I eventually started to essentially conjure gently just the feeling rather than any visual details. And then I’d sit in it as long as I could. It grew (subtly) stronger every time. It became a new and potent medicine to my suffering.

Then I began to ask a specific question:

What is the name of this feeling? What is the name of the feeling behind that moment of clarity and how do I live from it now? In other words, what is the opposite feeling of something like chronic dissatisfaction? What is the antonym of emptiness? And the name Enoughness popped through.

Once I named it, the experience became easier to conjure.

Later I decided to further my on-going spiritual studies and get a masters equivalent in The Evolution of Consciousness.

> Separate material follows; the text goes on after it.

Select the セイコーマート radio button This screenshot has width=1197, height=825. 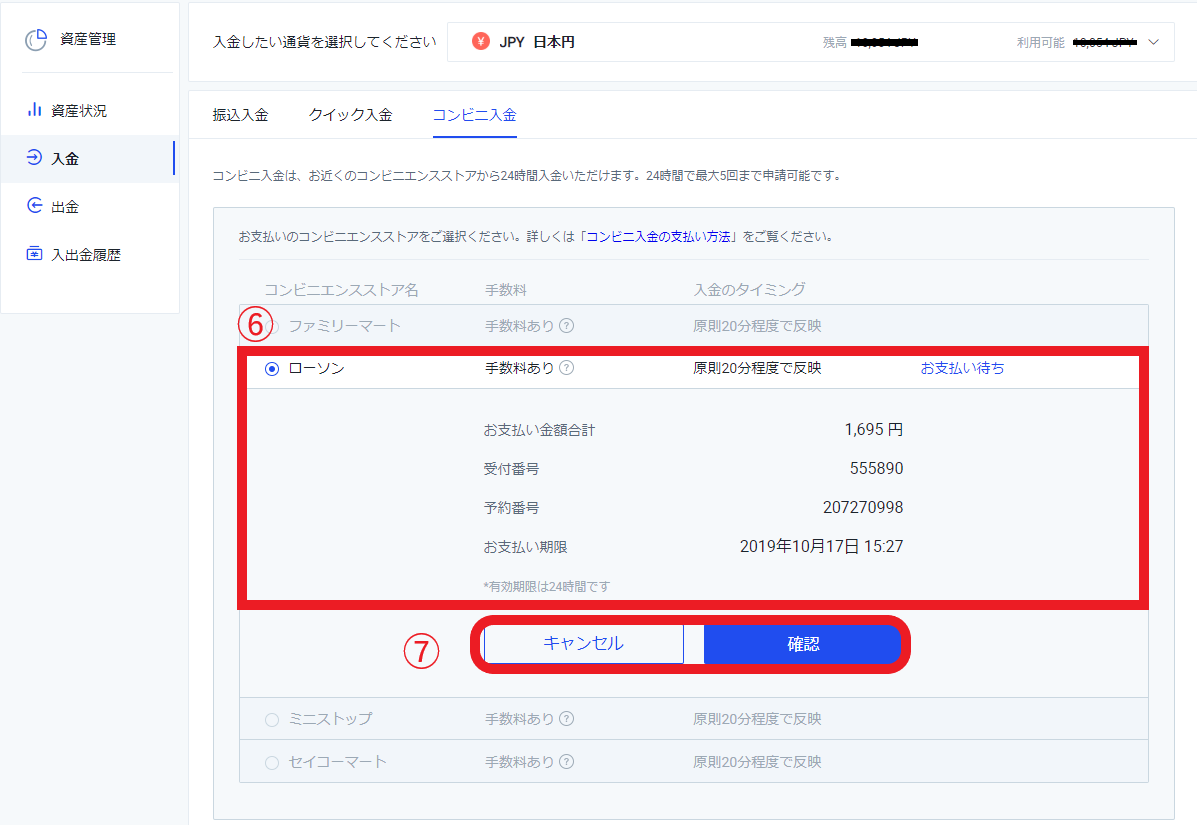pos(272,763)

While it was certainly no cure to get into deep study, the focused studies helped me read about similar experiences to Enoughness in the spiritual, religious, psychological, philosophical, metaphysical and new thought/ancient wisdom teachings of the ages. It allowed me to extrapolate on the philosophy. It gave me confidence to stand in it.

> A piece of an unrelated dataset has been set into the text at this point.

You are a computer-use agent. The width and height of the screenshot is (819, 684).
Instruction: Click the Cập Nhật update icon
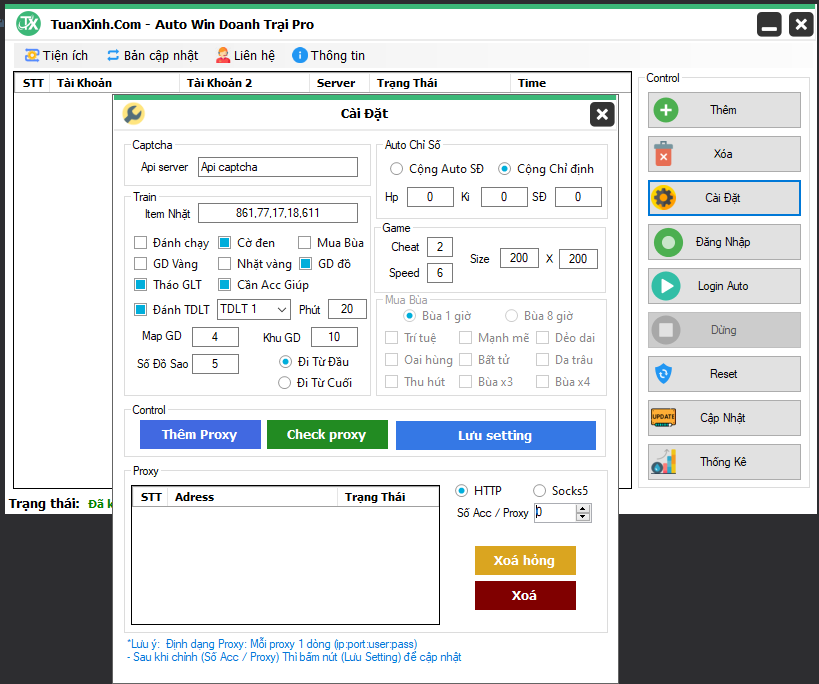coord(664,418)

I wrote a 60-page ‘dissertation’ on Enoughness to complete my certificate. And later, I developed the philosophy into a full-length manuscript with a touch of both heaven and earth, a touch of theory and practicality to round it out.

In Enoughness, I’ve found that there’s three support systems that contribute to the realization of it:

1. The Experience of Enoughness. Talking about it and sharing both the story of my depression and the healing moment of clarity does wonders to remind me as well as help others in the experience of Enoughness. Allowing yourself to experience it purposefully helps to ground it in your life.

2. The Science of Enoughness. Sometimes we need science to feel confident about spiritual things. We want details on how to prove and realize a vision. I looked to scientists of the mind to help find some of those details. Abraham Maslow is a Humanistic Psychologist. He’d say that if you focus on ailment, you’ll produce ailment in humanity. Focus on health and potential, you’ll produce that as well. Maslow also refers to a Peak Experience where “an individual feels at harmony with himself and his surroundings (or her)”. And that was generally my experience at 2am in the city park. Another author I refer to scientifically is Mihaly Csikszentimihalyi, a Hungarian psychology professor, and his book Flow. It refers to a ‘flow-state’ that he found in high performers, athletes and musicians mostly. Some aspects of the state of Flow relate to the state of being of Enoughness. “The idea of Flow…is a feeling everyone has at times, characterized by a feeling of great absorption, engagement, fulfillment, and skill—and during which temporal concerns (time, food, ego-self, etc.) are typically ignored.” While Enoughness is centered on a state of being while the Flow-state is one of doing, the characteristics/feelings are similar.

3. The Practice of Enoughness. I created a practice to help anchor the experience of Enoughness. It includes practices in three distinct arms of fulfillment – Inner Peace, Activating Potential & Outer Accomplishment. In each arm are measurable practices that invoke and support the experience of Enoughness.

Enoughness has also become a conversation. I developed The Enoughness Sessions, an online platform, to start and continue the conversation around Enoughness with people from all walks of life. I want to talk about what true fulfillment looks like and what a fully expressed life looks like. I want to promote the feeling of peace as well as the motivation to take action toward realizing unique ideas and ‘dreams’. And I want to continue to soak in it every day to help me and anyone else in need to never forget it again!

So when I ask myself today, what is Enoughness?

I say it’s my chance to have another life within a lifetime. It’s a chance to continually explore and pioneer the inner territory of my humanity, a spaciousness I know and love so much. And it’s a chance to remind people of their own value, potential and ability to take action and live truly fulfilled and fully expressed.

I find that Enoughness is a compass rather than a destination, a source rather than an effect, and a beginning rather than an end. It’s been a blessing and a gift for me. I hope it can be my gift to you.